Make LLMs more trustworthy and accurate – in addition to addressing the recency and domain-specific data issues, RAG allows GenAI applications to access the most current, reliable facts and provide the sources that contributed to the response, much like research papers will provide citations for where they obtained an essential piece of data used in their findings. RAG ensures that LLM generated responses can be checked for accuracy and can ultimately be trusted.

Make LLMs more cost effective to operate – the process of training a generalized LLM to refine its parameters is time-consuming and costly. Updates to the RAG model are just the opposite. New data can be embedded and stored in a database which can then be utilized by the LLM on a continuous, incremental basis. Moreover, the answers generated by the LLM can also be fed back into the RAG model, improving its performance and accuracy, because, in effect, it knows how it has already answered a similar question.

How RAG Works

RAG has two phases: retrieval and content generation. In the retrieval phase, algorithms search for and retrieve snippets of information relevant to the user’s prompt or question. In an open-domain, consumer setting, those facts can come from indexed documents on the internet; in a closed-domain, enterprise setting, a narrower set of sources are typically used for added security and reliability.

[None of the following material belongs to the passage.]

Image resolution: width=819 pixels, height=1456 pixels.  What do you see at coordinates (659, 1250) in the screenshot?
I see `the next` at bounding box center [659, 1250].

For an LLM to leverage the supplemental data, the data must be in a format that the LLM can understand. LLMs use data that are encoded into tokens in the form of vectors which can be thought of as a matrix of numbers. A vector represents the meaning of the input text, the same way another human would understand the essence if you spoke the text aloud. Leading LLMs utilize vectors with over 512 values within each vector.

As a simple example, the vector value for the word “apple” may be [24, 61, 68, 88, …., n]

When information is encoded into vectors, it is termed an embedding. Embeddings are encoded by a specialized embedding LLM that converts data into vectors: arrays, or groups, of numbers and stores the values in a specialized database known as a vector database. The value of the embeddings denotes the relationship between the embedded data utilizing the 512+ values of the vector (e.g., instructions, news, words, etc.).

The image below illustrates at a high level the process by which the driver’s manual of an automobile is encoded into an embedding (vector) and stored within a vector database:

Source: Pinecone

When a user prompts an LLM, the model attempts to understand the true meaning of the query and retrieve relevant information instead of simply matching keywords in the user’s query. This process, known as semantic search, aims to deliver results that better fit the user’s intent, not just their exact words.

The image below visualizes the RAG flow to support generation when a vector database is used to improve the response using relevant and current information:

Source: Pinecone

The vector database performs a “nearest neighbor” search, finding the vectors that most closely resemble the user’s intent. When the vector database returns the relevant results, the application provides them to the LLM via its context window, prompting it to perform its generative task. Because the LLM can now easily determine the specific data that it was fed from the vector database to support the response, it can cite the source in its answer. If generative AI’s output is inaccurate, the document that contains that erroneous information can be quickly identified, corrected, and re-fed into the vector database.